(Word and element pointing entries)
________________________
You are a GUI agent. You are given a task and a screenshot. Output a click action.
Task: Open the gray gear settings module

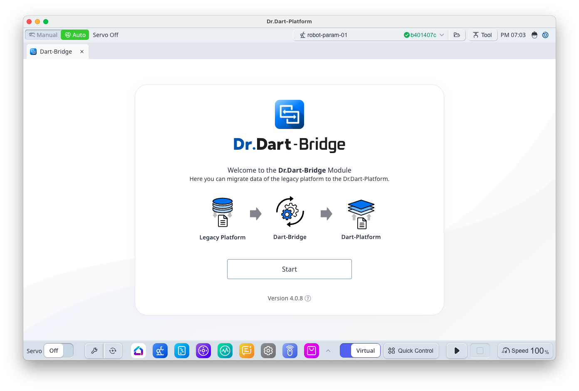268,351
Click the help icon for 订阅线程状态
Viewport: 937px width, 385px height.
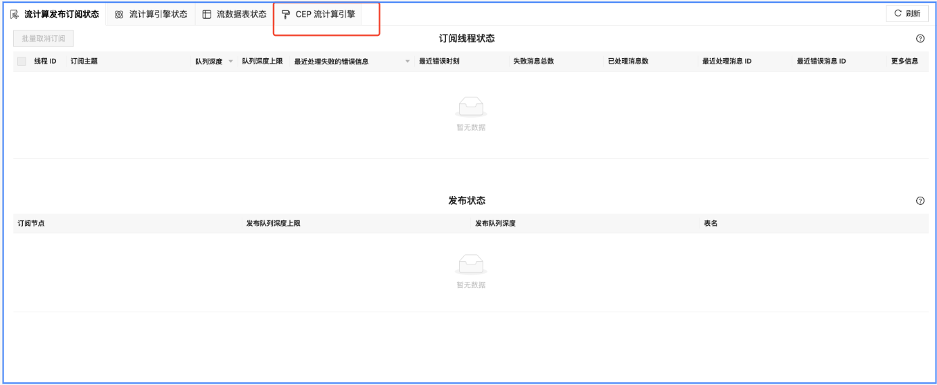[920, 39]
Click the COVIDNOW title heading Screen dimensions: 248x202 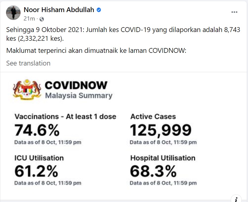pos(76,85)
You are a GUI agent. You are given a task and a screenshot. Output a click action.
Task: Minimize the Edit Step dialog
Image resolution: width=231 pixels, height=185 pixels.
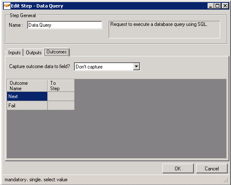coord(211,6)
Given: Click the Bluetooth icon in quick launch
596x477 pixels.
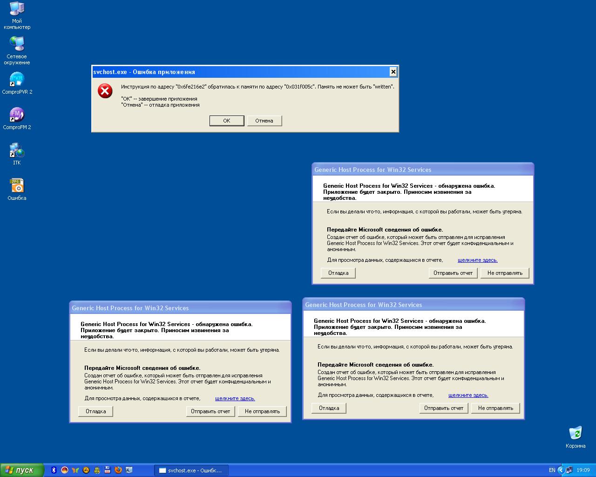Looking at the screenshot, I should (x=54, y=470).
________________________
TASK DIRECTIONS> Can you copy the lines above word for word, starting at the line that contains "Given: Click the" and ending with the last line, leaving out the pictures?

EXPECTED ANSWER>
Given: Click the Bluetooth icon in quick launch
596x477 pixels.
Looking at the screenshot, I should (x=54, y=470).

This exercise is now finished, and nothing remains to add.